Es ampliamente sabido que la comunicación efectiva de un vocero se sostiene tanto en el lenguaje verbal como en el no verbal. Sin embargo, sobre este último recientemente se han encendido los reflectores debido al repunte del uso de plataformas digitales para mantener el intercambio y la actividad en el aislamiento social aplicado como medida de contención de la expansión del COVID-19, lo que parece haber dejado de lado la importancia de las palabras.   

De hecho, quizá por la presión de hablar frente a una cámara para compensar la falta del contacto directo interpersonal, muchos han redoblado la preocupación por los fondos de pantalla que los acompañarán en sus intervenciones y por los gestos en medio de sus conexiones por Internet, haciendo que la balanza se incline hacia el lenguaje no verbal.

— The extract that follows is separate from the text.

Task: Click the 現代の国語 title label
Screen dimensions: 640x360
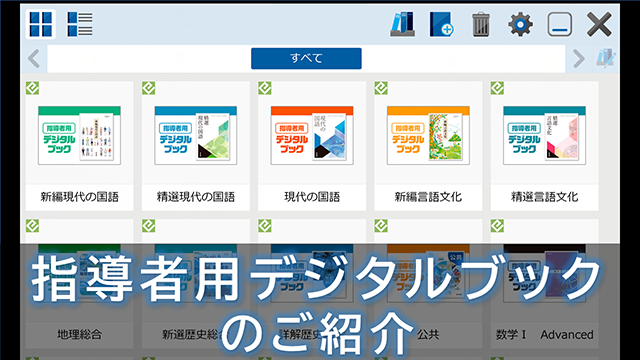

Si bien esto es importante y necesario si el vocero quiere tener un buen desempeño no puede ser el único elemento que debe cuidar. Quienes solo se hayan dejado llevar por estas inquietudes visuales de las teleconferencias tienen que regresar a la ecuación inicial que marca el ejercicio de un buen vocero: atención a lo que dice y a cómo se dice. De allí que también deban readaptar su discurso a los retos de la “nueva realidad”.

El vocero tiene que estar alerta a la posibilidad de que factores tecnológicos interrumpan su línea discursiva, por lo que cobra mayor fuerza la necesaria construcción de mensajes cortos, con ideas claras y concisas. Además, oportunamente el vocero debe recapitular estas ideas para reforzar el ciclo natural de la comunicación, verificando que los mensajes hayan llegado a su audiencia.  Pero la atención al uso de las palabras debe ir más allá.

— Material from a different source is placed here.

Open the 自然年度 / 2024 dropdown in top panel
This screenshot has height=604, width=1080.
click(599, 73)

La comunicación solo es posible si se logra el puente de unión. Esto implica que los mensajes deben ser construidos con el lenguaje acertado, es decir, con palabras que tengan un real significado para el público, sin connotaciones inadecuadas o inexactas.

Las palabras despiertan reacciones en las personas y eso no puede perderse de vista a la hora de construir mensajes, en especial al compartir información cuando tantos se sienten frustrados por el confinamiento, otros están abatidos por la incertidumbre, muchos están ansiosos por volver a la normalidad y otros tantos han experimentado pérdidas y situaciones dolorosas por causa del coronavirus.

Aun cuando se ha hecho cotidiana la circunstancia causada por la pandemia, la llamada “nueva realidad” se cimenta en la crisis y esto es algo que deben tener presentes los líderes de las organizaciones, de quienes siempre se esperarán mensajes consistentes con el momento y clarificadores para la construcción de expectativas.

De allí que el vocero debe tomar conciencia de las palabras que elige para referirse, por ejemplo, al momento actual, sin simplemente recurrir a fórmulas frías y prefabricadas como “la coyuntura”. Este es un ejercicio consciente para realizar por parte del vocero tomando en consideración la circunstancia comunicacional y el público, a fin de mantener un equilibrio entre la necesaria empatía con sus audiencias y sus objetivos comunicacionales.

Las palabras significan y en tiempos de crisis mucho más.